> Source excerpt:
## Begin

Recently, there has been an influx of death hoaxes on Twitter. The most recent victim of such hoaxes is singer and songwriter, Adele. Jon Bon Jovi, Cher, and even Kathy Lee Gifford have also fallen victim to this “trend” on Twitter. So the question remains, what can be done about it?
Both public relations professionals and aspiring public relations professionals alike know not to believe everything we read on Twitter, but does the mass public? No. As a society, we have become reliant upon Twitter for updates in emergency situations or even to find out the latest celebrity gossip. On the flip side, the high speed nature of Twitter makes it very easy to disperse false and inaccurate information at an equally alarming rate. Twitter has built credibility on being the “first” and the “fastest” at relaying information, so it has been made very easy to simply retweet something without the thought of investigating the matter any further.

## End

> Extracted data:
## Begin

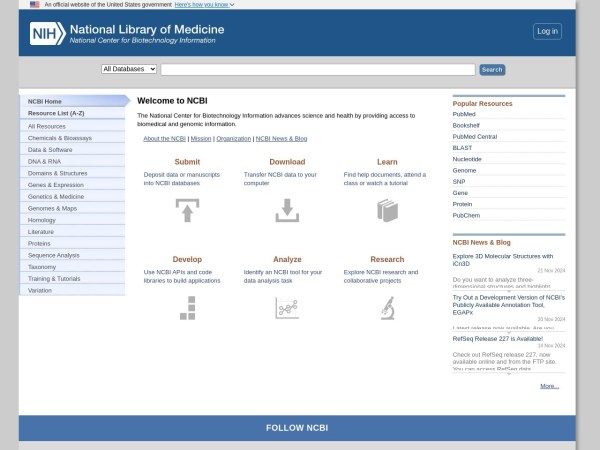This screenshot has width=600, height=450.
Task: Click the Download arrow icon
Action: [287, 210]
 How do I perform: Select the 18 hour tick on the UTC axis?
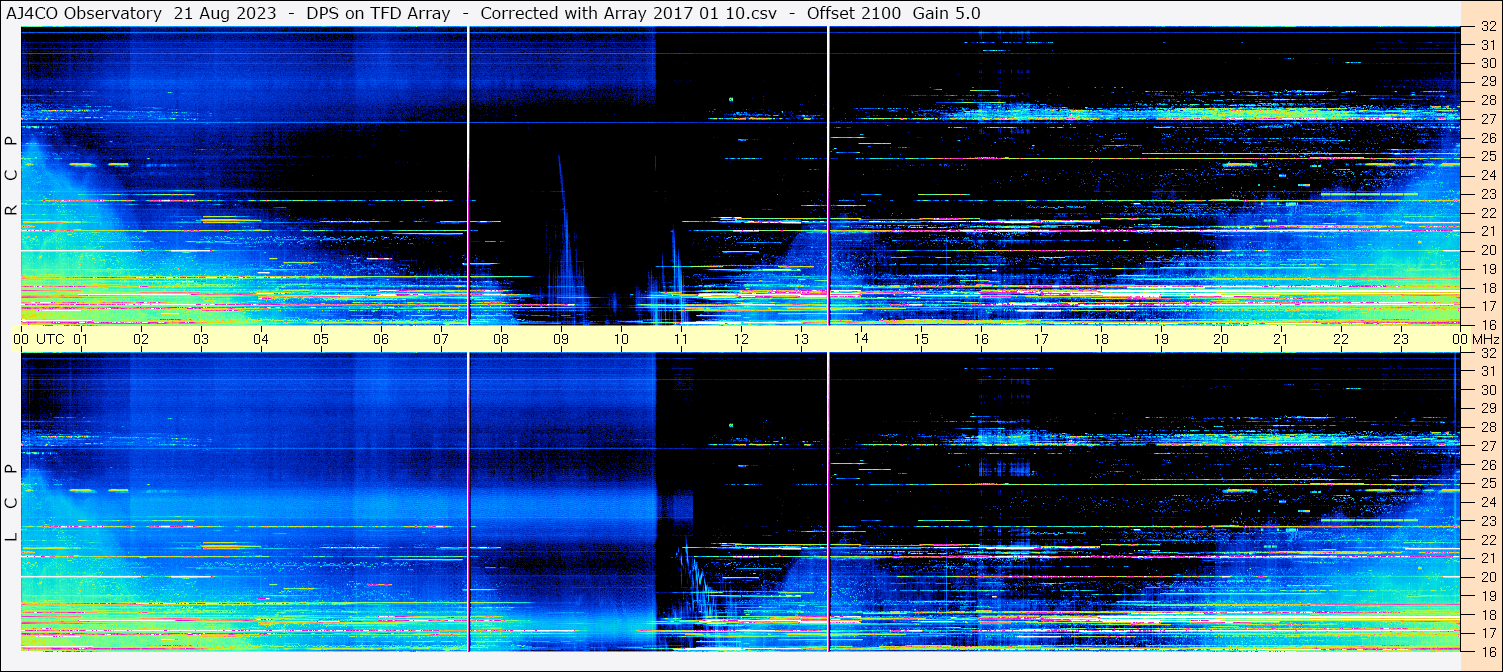coord(1101,339)
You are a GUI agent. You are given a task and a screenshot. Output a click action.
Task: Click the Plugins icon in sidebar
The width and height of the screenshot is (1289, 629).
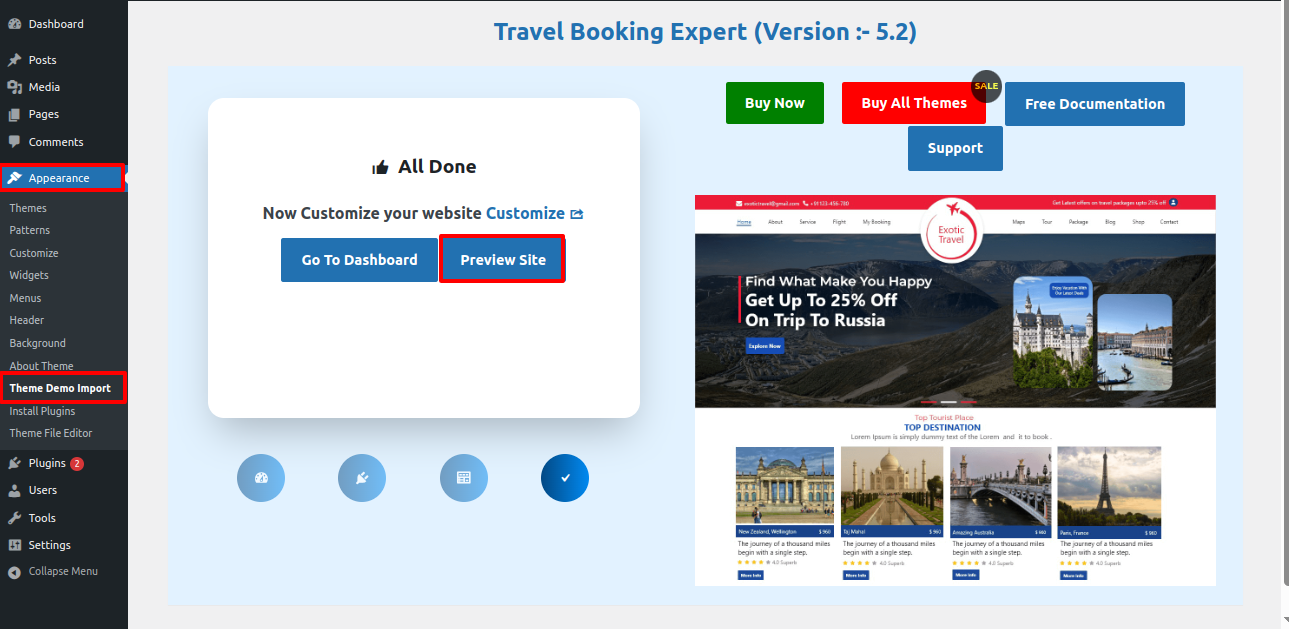coord(14,463)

## End

> Instructions:
[A] From the Twitter death hoax passage, reproduce the stretch from "Recently, there has" through "done about it?".
[B] Condense the paragraph of the Twitter death hoax passage that begins "Both public relations professionals" into a bulleted list that keeps its main facts.

> Answers to the exercises:
[A]
Recently, there has been an influx of death hoaxes on Twitter. The most recent victim of such hoaxes is singer and songwriter, Adele. Jon Bon Jovi, Cher, and even Kathy Lee Gifford have also fallen victim to this “trend” on Twitter. So the question remains, what can be done about it?

[B]
- Public relations professionals and aspiring ones know not to believe everything they read on Twitter, but the mass public does not.
- Society has come to rely on Twitter for updates in emergencies and for the latest celebrity gossip.
- Twitter's high speed also makes it easy to spread false and inaccurate information at an equally alarming rate.
- Because Twitter has built credibility on being the "first" and "fastest" to relay information, it is easy to retweet something without investigating it further.